[Bioc-devel] Weird monkey identifiers in org.Hs.eg.db
Pages, Herve
hp@ge@ @end|ng |rom |redhutch@org
Fri Apr 26 03:19:35 CEST 2019
Hi Aaron,
On 4/25/19 16:44, Aaron Lun wrote:
It doesn't seem like it - on my installation, org.Hs.eg.db is still...
monkeying around.
__
w c(..)o (
\__(-) __)
/\ (
/(_)___)
w /|
| \
m m
Daniel has prepared a new batch of *.db0 and org.* packages (v 3.8.1). The new packages are on their way and should become available via BiocManager::install() in the next 12 hours or so.
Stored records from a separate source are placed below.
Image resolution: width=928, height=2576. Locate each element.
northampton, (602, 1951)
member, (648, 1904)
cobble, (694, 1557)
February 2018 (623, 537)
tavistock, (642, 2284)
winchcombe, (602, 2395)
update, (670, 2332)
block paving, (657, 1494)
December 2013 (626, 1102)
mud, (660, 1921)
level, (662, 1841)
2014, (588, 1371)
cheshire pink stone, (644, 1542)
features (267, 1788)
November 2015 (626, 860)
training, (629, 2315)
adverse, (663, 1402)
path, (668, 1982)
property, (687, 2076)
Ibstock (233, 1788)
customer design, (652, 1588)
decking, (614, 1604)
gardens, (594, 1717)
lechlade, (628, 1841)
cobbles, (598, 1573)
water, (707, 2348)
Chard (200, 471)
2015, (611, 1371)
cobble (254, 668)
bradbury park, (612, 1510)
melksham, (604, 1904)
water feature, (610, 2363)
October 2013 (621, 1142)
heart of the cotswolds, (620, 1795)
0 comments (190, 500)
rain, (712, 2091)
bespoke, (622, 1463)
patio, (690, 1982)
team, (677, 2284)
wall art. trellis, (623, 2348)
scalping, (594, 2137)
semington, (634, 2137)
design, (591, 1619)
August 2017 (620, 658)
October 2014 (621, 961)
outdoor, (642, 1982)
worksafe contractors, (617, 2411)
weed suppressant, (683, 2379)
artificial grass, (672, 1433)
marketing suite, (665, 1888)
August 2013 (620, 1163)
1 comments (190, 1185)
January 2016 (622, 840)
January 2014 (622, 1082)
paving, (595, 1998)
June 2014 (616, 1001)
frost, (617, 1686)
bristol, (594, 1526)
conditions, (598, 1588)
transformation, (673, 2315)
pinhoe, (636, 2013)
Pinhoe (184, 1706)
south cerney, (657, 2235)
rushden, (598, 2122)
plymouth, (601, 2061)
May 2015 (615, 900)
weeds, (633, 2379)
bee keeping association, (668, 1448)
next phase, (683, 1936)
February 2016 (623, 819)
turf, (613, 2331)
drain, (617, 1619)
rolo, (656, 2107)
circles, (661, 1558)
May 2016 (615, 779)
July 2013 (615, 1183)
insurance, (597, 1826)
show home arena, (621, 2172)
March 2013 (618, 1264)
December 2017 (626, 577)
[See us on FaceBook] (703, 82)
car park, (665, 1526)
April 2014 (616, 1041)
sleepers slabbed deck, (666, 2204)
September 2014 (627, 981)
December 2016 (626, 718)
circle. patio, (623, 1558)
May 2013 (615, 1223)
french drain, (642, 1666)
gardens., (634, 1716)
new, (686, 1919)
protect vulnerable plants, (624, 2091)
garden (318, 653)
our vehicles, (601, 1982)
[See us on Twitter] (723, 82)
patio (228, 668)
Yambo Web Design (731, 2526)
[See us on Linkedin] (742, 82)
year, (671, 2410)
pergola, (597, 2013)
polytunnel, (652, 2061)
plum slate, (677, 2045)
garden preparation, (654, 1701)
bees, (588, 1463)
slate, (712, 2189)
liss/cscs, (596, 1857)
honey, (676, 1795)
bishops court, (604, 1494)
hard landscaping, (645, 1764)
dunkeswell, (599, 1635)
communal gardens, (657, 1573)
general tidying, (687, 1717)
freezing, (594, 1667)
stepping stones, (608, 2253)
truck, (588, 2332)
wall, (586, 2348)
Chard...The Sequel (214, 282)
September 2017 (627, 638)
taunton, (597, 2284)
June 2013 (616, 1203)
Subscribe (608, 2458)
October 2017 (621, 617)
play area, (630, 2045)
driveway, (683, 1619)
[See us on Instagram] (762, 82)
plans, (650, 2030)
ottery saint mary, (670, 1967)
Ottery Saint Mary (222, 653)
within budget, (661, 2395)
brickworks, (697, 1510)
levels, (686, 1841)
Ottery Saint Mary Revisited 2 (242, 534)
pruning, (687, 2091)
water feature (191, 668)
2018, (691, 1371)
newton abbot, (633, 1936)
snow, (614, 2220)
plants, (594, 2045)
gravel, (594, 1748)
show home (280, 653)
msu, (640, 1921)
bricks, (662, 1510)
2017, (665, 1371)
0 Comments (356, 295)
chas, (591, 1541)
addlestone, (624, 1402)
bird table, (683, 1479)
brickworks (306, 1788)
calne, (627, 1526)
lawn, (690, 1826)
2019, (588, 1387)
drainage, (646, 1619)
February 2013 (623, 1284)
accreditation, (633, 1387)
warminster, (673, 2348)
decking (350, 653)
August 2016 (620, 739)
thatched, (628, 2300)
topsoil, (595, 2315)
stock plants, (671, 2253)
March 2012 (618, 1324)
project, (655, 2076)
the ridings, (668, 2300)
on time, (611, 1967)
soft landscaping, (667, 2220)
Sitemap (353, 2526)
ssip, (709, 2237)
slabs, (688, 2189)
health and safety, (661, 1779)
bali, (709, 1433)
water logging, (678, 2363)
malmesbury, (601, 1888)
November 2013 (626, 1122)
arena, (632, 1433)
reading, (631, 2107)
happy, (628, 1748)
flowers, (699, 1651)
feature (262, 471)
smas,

Hopefully they'll put an end to the Great Monkey Conspiracy!
Unfortunately we won't see the effect on tomorrow's build report, only on Saturday's report.
Cheers,
H.
On Thu, Apr 25, 2019 at 9:17 AM Vincent Carey <stvjc using channing.harvard.edu><mailto:stvjc using channing.harvard.edu>
wrote:
Has this situation been rectified?
On Tue, Apr 23, 2019 at 11:40 AM Van Twisk, Daniel <
Daniel.VanTwisk using roswellpark.org<mailto:Daniel.VanTwisk using roswellpark.org>> wrote:
We've made some changes to our annotation generation scripts this release
and it seems these may have introduced some errors. Thank you for
identifying this issue and I will try to have some fixes out asap.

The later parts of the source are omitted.